Boost logo

Boost :

From: Thore Karlsen (sid_at_[hidden])
Date: 2005-01-29 12:44:36


On Sat, 29 Jan 2005 13:22:36 +0100, Pavol Droba <droba_at_[hidden]>
wrote:

>> >Slip is designed to not ingnore any token. Imagine that you need to
>> >parse comma delimited string. Even an empty string can be a valid. So
>> >this is the reason why your result starts with empty string. It's
>> >because your input starts with a separator.

>> Here is a case that doesn't seem to behave properly: Input ending with a
>> separator. E.g.:
>>
>> string s = ",a,";
>> vector<string> tokens;
>> split(tokens, s, is_punct(), token_compress_off);
>>
>> This results in a vector containing "" and "a", but not the final "".
>>
>> This asymmetrical behavior feels like a bug to me. Any thoughts?

>Hmm, your reasoning seem logical. The behaviour should not be asymmetric.
>Now the question is which way to go. If it is better to include trailing
>part, or to remove the leading one.
>
>I think, that including the trailing part is better. I will see how to fix it.

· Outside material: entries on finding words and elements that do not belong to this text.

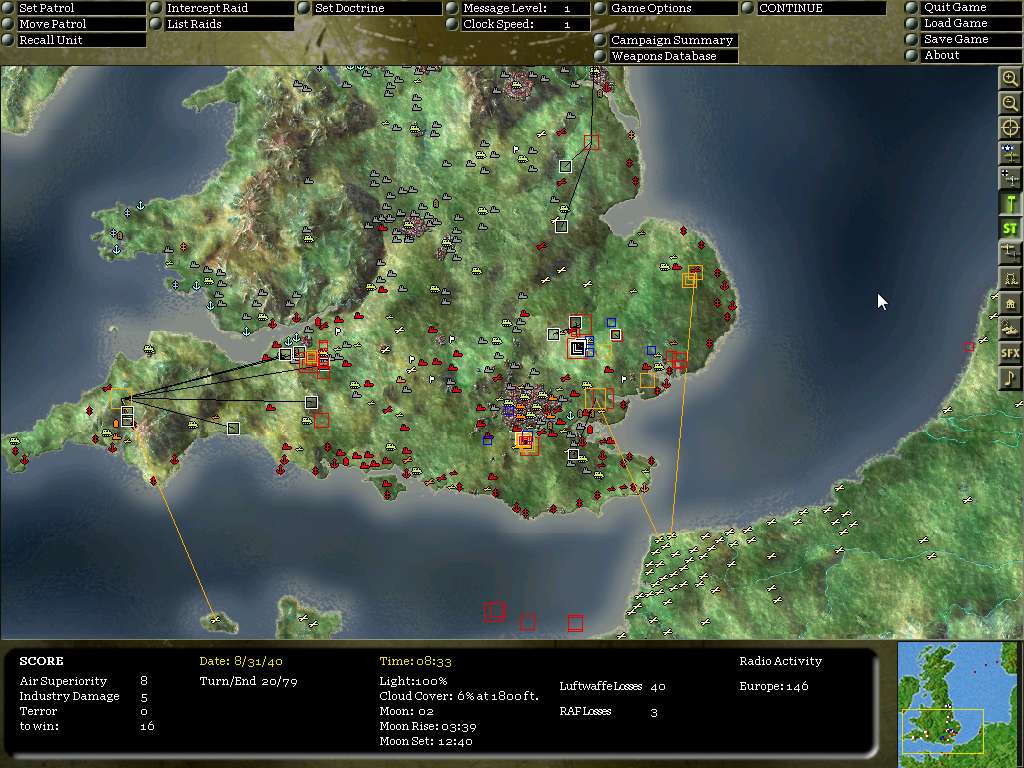This screenshot has width=1024, height=768.
Task: Click the minimap of Europe
Action: (957, 704)
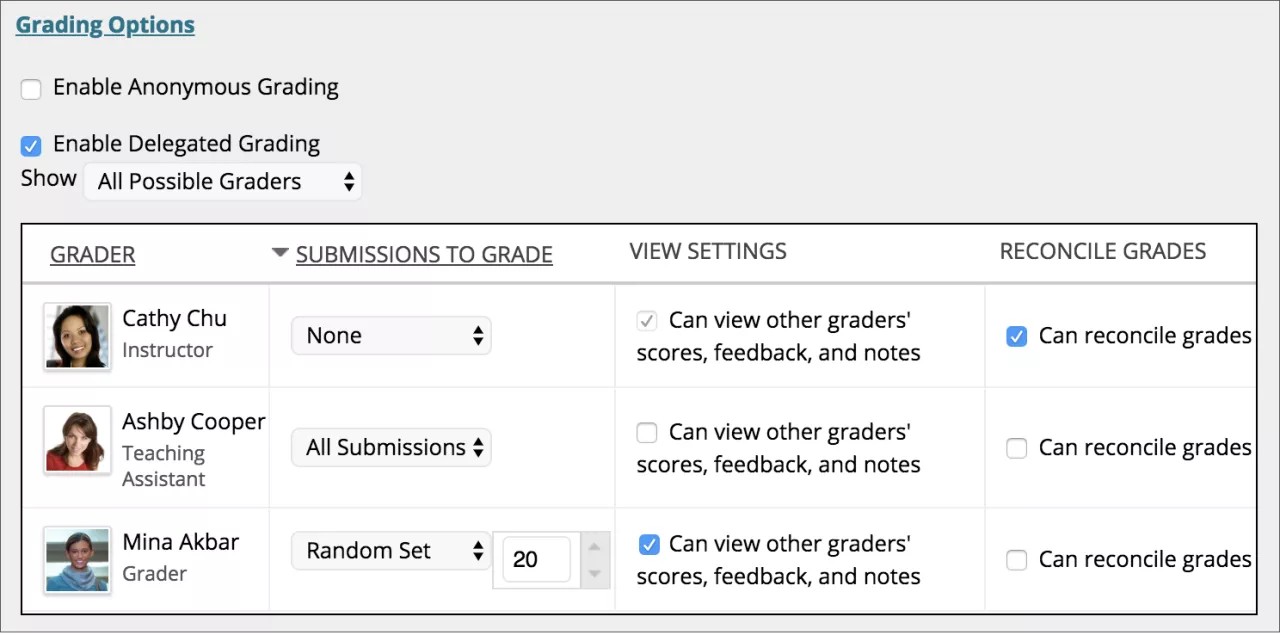Enable Anonymous Grading
The image size is (1280, 635).
pyautogui.click(x=30, y=88)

Sounds good. I also think it is better to include the trailing part.
That's how I would expect it to behave. It is also easier to trim the
string before splitting if they are not wanted, than to manually check
for separators at each end of the string and inserting the blank tokens
yourself.

However, I wonder if it would be easy or logical to add another
token_compress variation. I often find myself in the same situation as
the original poster, where I simply don't care about empty tokens. For
example, reading a line of text from a file and extracting words by
splitting on whitespace. If the line started with a tab, that would give
an empty word if I didn't trim it first. Trimming is easy enough, but
it's extra overhead, and not quite as convenient.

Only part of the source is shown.